* Aim of the task *
Exactly as written, output each of the entries below.

******

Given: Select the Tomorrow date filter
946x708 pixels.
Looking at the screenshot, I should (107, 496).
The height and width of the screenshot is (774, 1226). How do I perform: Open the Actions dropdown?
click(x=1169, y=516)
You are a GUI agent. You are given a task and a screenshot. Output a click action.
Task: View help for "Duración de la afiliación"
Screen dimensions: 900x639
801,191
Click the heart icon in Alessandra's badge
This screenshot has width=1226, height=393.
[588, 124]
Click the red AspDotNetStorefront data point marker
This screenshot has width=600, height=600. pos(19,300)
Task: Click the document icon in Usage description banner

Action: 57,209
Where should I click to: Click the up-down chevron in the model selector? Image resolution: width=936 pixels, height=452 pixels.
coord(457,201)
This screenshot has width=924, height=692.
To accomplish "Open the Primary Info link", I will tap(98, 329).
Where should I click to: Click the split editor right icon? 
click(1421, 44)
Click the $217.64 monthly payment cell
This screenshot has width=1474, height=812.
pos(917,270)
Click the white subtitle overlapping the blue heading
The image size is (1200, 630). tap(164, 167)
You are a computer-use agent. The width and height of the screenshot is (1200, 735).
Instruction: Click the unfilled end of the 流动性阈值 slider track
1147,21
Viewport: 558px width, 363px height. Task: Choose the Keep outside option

******

* Answer for this exercise *
Given: Select the Tomorrow date filter
946x708 pixels.
Looking at the screenshot, I should (107, 496).
The height and width of the screenshot is (774, 1226). How do I perform: Open the Actions dropdown?
click(x=1169, y=516)
You are a GUI agent. You are given a task and a screenshot. Output a click action.
Task: View help for "Duración de la afiliación"
Screen dimensions: 900x639
801,191
Click the heart icon in Alessandra's badge
This screenshot has width=1226, height=393.
[588, 124]
Click the red AspDotNetStorefront data point marker
This screenshot has width=600, height=600. pos(19,300)
Task: Click the document icon in Usage description banner

Action: 57,209
Where should I click to: Click the up-down chevron in the model selector? Image resolution: width=936 pixels, height=452 pixels.
coord(457,201)
This screenshot has width=924, height=692.
To accomplish "Open the Primary Info link", I will tap(98, 329).
Where should I click to: Click the split editor right icon? 
click(1421, 44)
Click the $217.64 monthly payment cell
This screenshot has width=1474, height=812.
pos(917,270)
Click the white subtitle overlapping the blue heading
The image size is (1200, 630). tap(164, 167)
You are a computer-use agent. The width and height of the screenshot is (1200, 735).
Instruction: Click the unfilled end of the 流动性阈值 slider track
1147,21
Viewport: 558px width, 363px height. Task: Choose the Keep outside option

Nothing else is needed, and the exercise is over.